START Excerpted data

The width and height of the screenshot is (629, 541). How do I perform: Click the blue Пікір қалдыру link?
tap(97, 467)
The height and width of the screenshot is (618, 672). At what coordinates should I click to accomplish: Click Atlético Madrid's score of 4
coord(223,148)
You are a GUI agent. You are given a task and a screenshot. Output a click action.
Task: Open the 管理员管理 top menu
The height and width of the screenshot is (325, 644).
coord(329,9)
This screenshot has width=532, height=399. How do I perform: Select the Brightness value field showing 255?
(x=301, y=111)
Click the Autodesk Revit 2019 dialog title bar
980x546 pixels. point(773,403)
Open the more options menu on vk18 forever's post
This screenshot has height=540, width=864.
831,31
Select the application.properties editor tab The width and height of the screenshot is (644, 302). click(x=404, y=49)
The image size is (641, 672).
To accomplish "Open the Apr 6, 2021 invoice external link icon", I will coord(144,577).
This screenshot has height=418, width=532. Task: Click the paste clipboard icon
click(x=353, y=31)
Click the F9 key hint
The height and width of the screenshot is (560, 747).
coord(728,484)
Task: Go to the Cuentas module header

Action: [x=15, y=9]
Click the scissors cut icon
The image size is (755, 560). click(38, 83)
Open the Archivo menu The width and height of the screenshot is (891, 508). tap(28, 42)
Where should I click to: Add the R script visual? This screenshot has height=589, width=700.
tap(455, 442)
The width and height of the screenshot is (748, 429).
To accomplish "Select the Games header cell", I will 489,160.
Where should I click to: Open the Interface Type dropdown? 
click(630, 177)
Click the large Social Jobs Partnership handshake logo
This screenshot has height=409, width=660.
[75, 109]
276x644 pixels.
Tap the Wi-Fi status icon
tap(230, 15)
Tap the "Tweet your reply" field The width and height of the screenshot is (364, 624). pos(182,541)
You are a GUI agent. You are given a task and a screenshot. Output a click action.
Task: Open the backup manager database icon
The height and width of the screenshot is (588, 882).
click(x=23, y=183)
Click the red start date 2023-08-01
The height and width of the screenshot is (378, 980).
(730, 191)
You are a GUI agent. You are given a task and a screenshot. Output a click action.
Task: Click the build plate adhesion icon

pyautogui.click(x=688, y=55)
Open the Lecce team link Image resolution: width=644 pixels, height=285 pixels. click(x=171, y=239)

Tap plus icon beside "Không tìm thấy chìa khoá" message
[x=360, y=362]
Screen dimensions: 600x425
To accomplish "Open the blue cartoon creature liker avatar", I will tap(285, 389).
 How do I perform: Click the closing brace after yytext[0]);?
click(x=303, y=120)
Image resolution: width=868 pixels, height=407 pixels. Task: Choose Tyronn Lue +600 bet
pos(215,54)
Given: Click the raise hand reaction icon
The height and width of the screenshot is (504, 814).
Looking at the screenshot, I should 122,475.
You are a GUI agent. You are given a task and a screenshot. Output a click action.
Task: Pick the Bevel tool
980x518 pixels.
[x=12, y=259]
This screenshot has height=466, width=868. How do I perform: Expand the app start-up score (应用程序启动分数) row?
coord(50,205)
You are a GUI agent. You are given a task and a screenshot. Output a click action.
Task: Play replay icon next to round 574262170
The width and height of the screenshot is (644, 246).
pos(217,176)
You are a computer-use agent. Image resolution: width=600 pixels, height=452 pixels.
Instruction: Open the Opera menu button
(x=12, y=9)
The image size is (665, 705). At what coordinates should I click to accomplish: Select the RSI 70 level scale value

END Excerpted data

The answer must be an exact reproduction of all the records.

The width and height of the screenshot is (629, 541). How do I perform: Click the blue Пікір қалдыру link?
tap(97, 467)
The height and width of the screenshot is (618, 672). At what coordinates should I click to accomplish: Click Atlético Madrid's score of 4
coord(223,148)
You are a GUI agent. You are given a task and a screenshot. Output a click action.
Task: Open the 管理员管理 top menu
The height and width of the screenshot is (325, 644).
coord(329,9)
This screenshot has width=532, height=399. How do I perform: Select the Brightness value field showing 255?
(x=301, y=111)
Click the Autodesk Revit 2019 dialog title bar
980x546 pixels. point(773,403)
Open the more options menu on vk18 forever's post
This screenshot has height=540, width=864.
831,31
Select the application.properties editor tab The width and height of the screenshot is (644, 302). click(x=404, y=49)
The image size is (641, 672).
To accomplish "Open the Apr 6, 2021 invoice external link icon", I will coord(144,577).
This screenshot has height=418, width=532. Task: Click the paste clipboard icon
click(x=353, y=31)
Click the F9 key hint
The height and width of the screenshot is (560, 747).
coord(728,484)
Task: Go to the Cuentas module header

Action: [x=15, y=9]
Click the scissors cut icon
The image size is (755, 560). click(38, 83)
Open the Archivo menu The width and height of the screenshot is (891, 508). tap(28, 42)
Where should I click to: Add the R script visual? This screenshot has height=589, width=700.
tap(455, 442)
The width and height of the screenshot is (748, 429).
To accomplish "Select the Games header cell", I will 489,160.
Where should I click to: Open the Interface Type dropdown? 
click(630, 177)
Click the large Social Jobs Partnership handshake logo
This screenshot has height=409, width=660.
[75, 109]
276x644 pixels.
Tap the Wi-Fi status icon
tap(230, 15)
Tap the "Tweet your reply" field The width and height of the screenshot is (364, 624). pos(182,541)
You are a GUI agent. You are given a task and a screenshot. Output a click action.
Task: Open the backup manager database icon
The height and width of the screenshot is (588, 882).
click(x=23, y=183)
Click the red start date 2023-08-01
The height and width of the screenshot is (378, 980).
(730, 191)
You are a GUI agent. You are given a task and a screenshot. Output a click action.
Task: Click the build plate adhesion icon

pyautogui.click(x=688, y=55)
Open the Lecce team link Image resolution: width=644 pixels, height=285 pixels. click(x=171, y=239)

Tap plus icon beside "Không tìm thấy chìa khoá" message
[x=360, y=362]
Screen dimensions: 600x425
To accomplish "Open the blue cartoon creature liker avatar", I will tap(285, 389).
 How do I perform: Click the closing brace after yytext[0]);?
click(x=303, y=120)
Image resolution: width=868 pixels, height=407 pixels. Task: Choose Tyronn Lue +600 bet
pos(215,54)
Given: Click the raise hand reaction icon
The height and width of the screenshot is (504, 814).
Looking at the screenshot, I should 122,475.
You are a GUI agent. You are given a task and a screenshot. Output a click action.
Task: Pick the Bevel tool
980x518 pixels.
[x=12, y=259]
This screenshot has height=466, width=868. How do I perform: Expand the app start-up score (应用程序启动分数) row?
coord(50,205)
You are a GUI agent. You are given a task and a screenshot. Output a click action.
Task: Play replay icon next to round 574262170
The width and height of the screenshot is (644, 246).
pos(217,176)
You are a computer-use agent. Image resolution: width=600 pixels, height=452 pixels.
Instruction: Open the Opera menu button
(x=12, y=9)
The image size is (665, 705). At what coordinates should I click to accomplish: Select the RSI 70 level scale value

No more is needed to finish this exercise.